12 September 2011
Traveling is good, but it ruins you for home. I fell so in love with Taiwan that I started missing it even when just packing my bags to return to the States. The people, the way of life, the constant excitement of learning a new language, the food, the fruit... So you can be sure that the first thing I did after stepping foot on US soil was to persuade my dad, who had come to pick me up, to swing by a 99 Ranch Market on the way home to Santa Barbara so I could search for some comforts.
No lychee-flavored beer to be found, alas, and after the traditional produce markets of Kaohsiung, that LA supermarket was a sad place to be. However, I totally brightened up when I spotted big, beautiful bunches of kōng xīn cài (空心菜). The familiar stalks and leaves gave me a glimmer of hope that yes, in the midst of this reverse-culture shock, life will be okay, I can get through this, all is well.
Meet kōng xīn cài (空 心菜), or "water spinach," as it's known in English. This will quickly become one of your new favorite vegetables, if it isn't one already.

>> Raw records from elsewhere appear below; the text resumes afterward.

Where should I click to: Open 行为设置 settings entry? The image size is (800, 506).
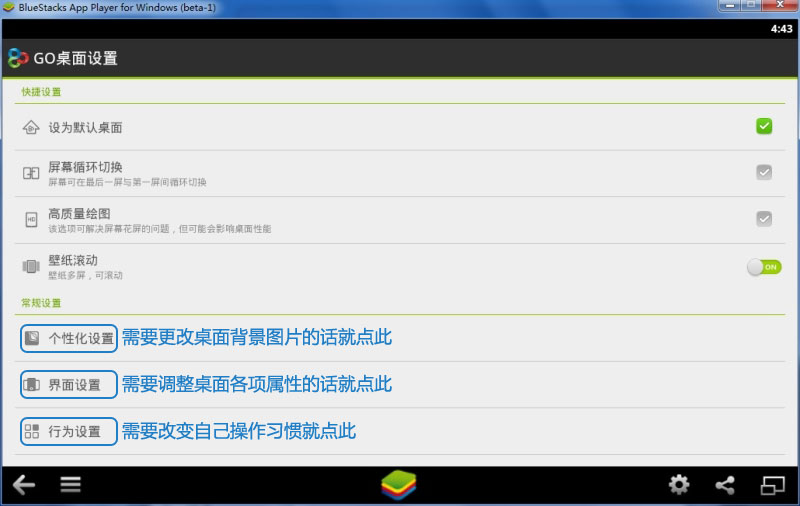coord(69,432)
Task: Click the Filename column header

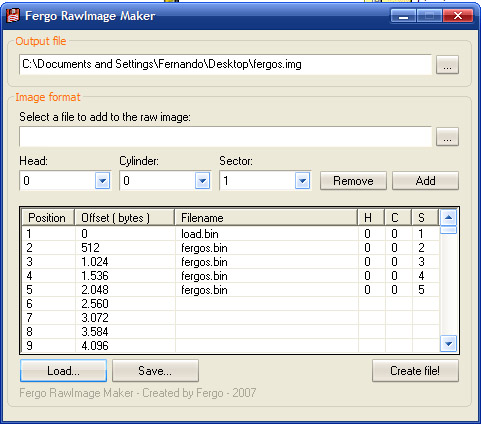Action: click(x=266, y=218)
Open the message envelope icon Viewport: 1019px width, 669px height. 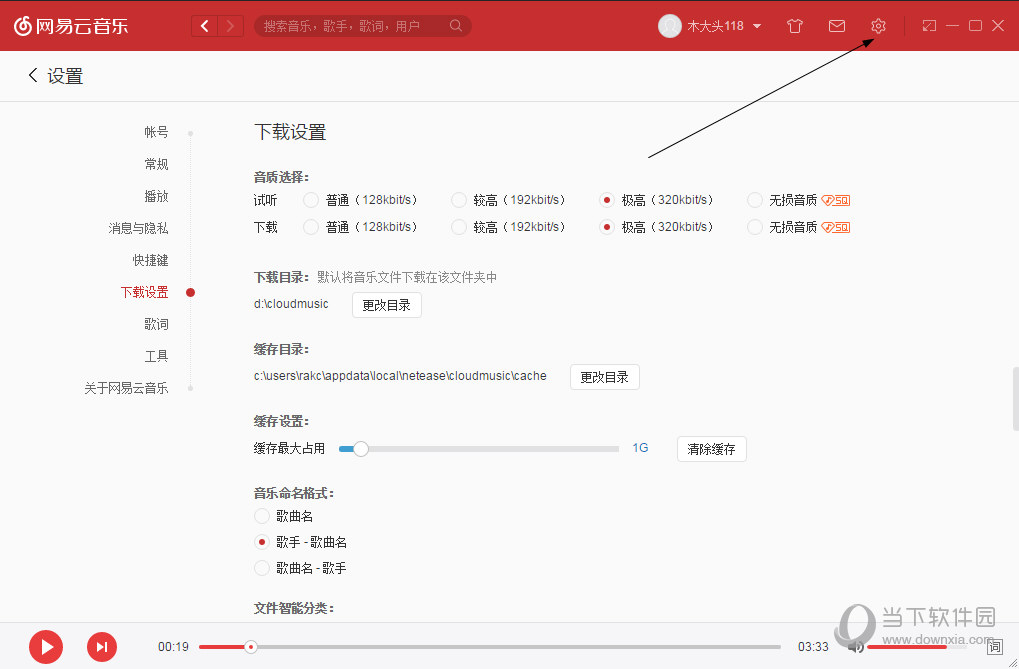[836, 25]
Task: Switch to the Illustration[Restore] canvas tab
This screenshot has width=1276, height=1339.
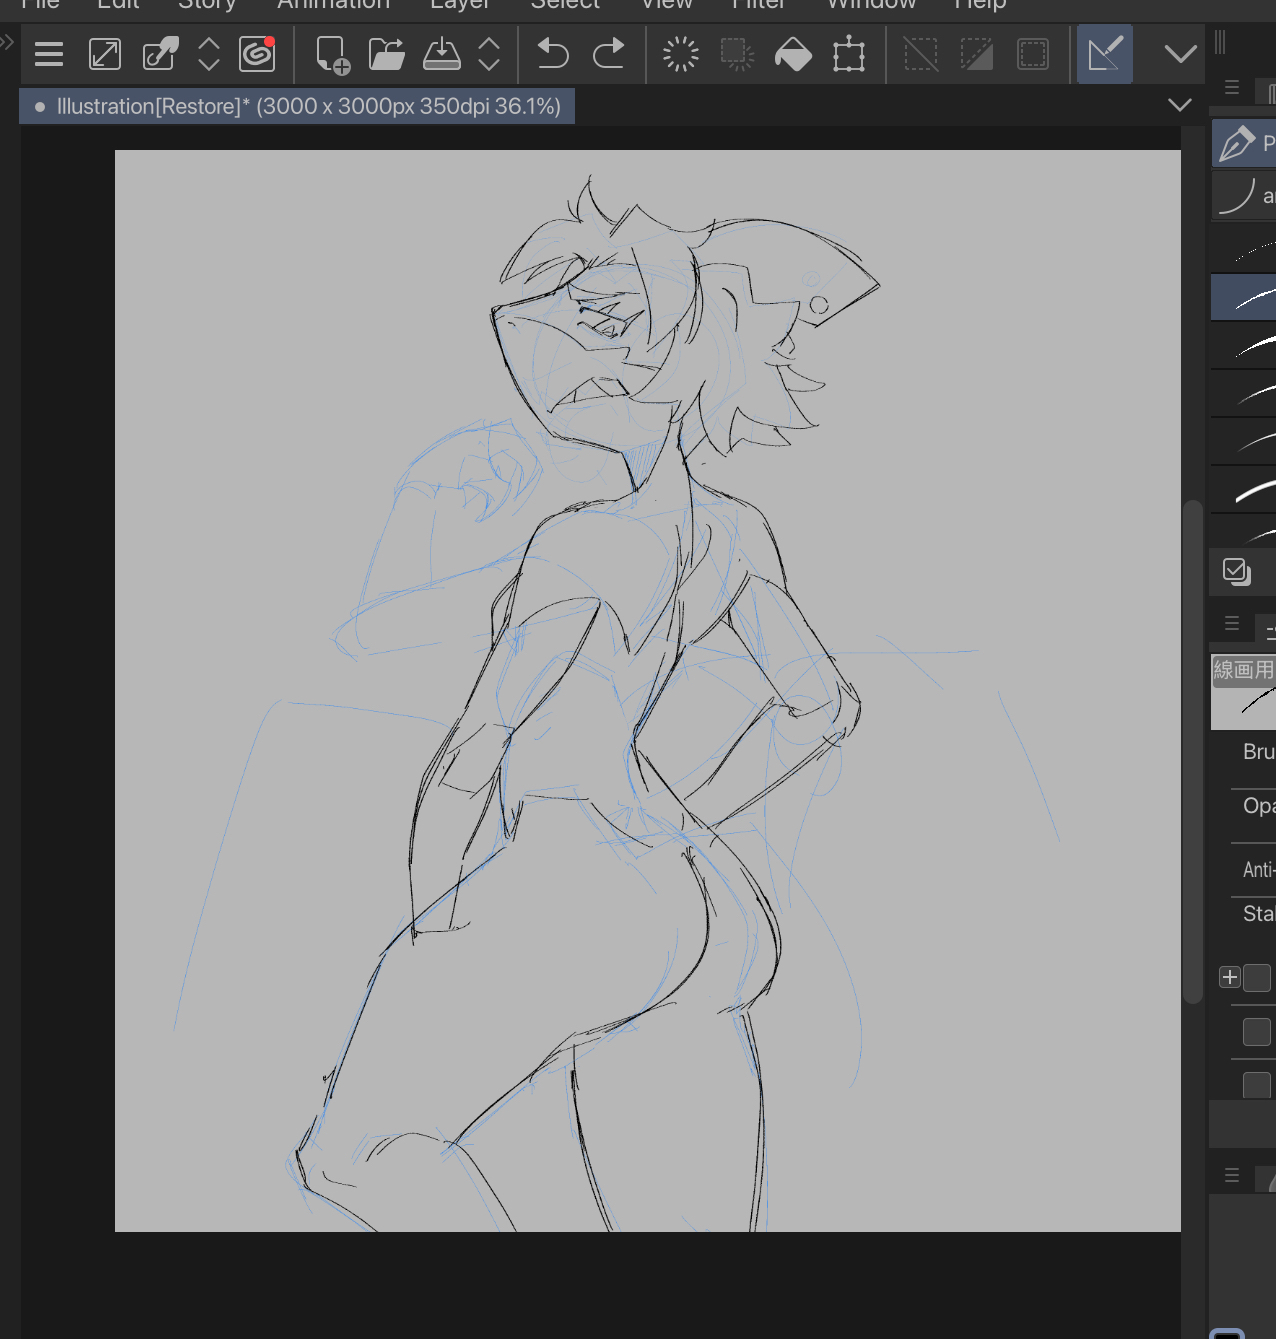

What struck me first about these greens is that the stem is hollow, thus the very appropriate Chinese name literally meaning "hollow heart vegetable." The novelty of the stems intrigued me, and while living in Taiwan this past summer, I kept getting drawn to these veggies over and over again--the sauteed leaves so soft and succulent, the textural contrast of the tender, crunchy hollow stems, and the delicious flavor of greens and garlic all had me hooked.
And thanks to some tips from a couple of Taiwanese American friends who were in Kaohsiung with me, I have been able to recreate the yummy dish of kōng xīn cài cooked right here at home! I'm so excited, I've got to share it with you all too.
Garlic-braised kōng xīn cài (空心菜)
1 lb. kōng xīn cài (空心菜)
1 Tbs. vegetable oil
3 cloves garlic, smashed and roughly chopped
salt to taste
1 Tbs. Chinese rice wine
Wash kōng xīn cài and shake lightly (no need to dry thoroughly). Trim and discard the brown tips from the bottom of the stems, then, keeping the bunch together, cut kōng xīn cài into 2 to 3-inch long pieces.
Heat the vegetable oil in a large non-stick pan or seasoned wok over medium-high heat. When oil is hot, add garlic and cook for a few seconds, being careful not to brown the garlic, then add stems of kōng xīn cài and cook for a few minutes, stirring to coat stems with oil and garlic. Add leafy tops, sprinkle with salt, and then add 1/4 cup water to the pan. Continue cooking over medium-high heat, tossing vegetables frequently, until leaves are wilted but still bright green.
To finish, add a splash of Chinese rice wine and then adjust seasoning with a little more salt as desired. Serve warm.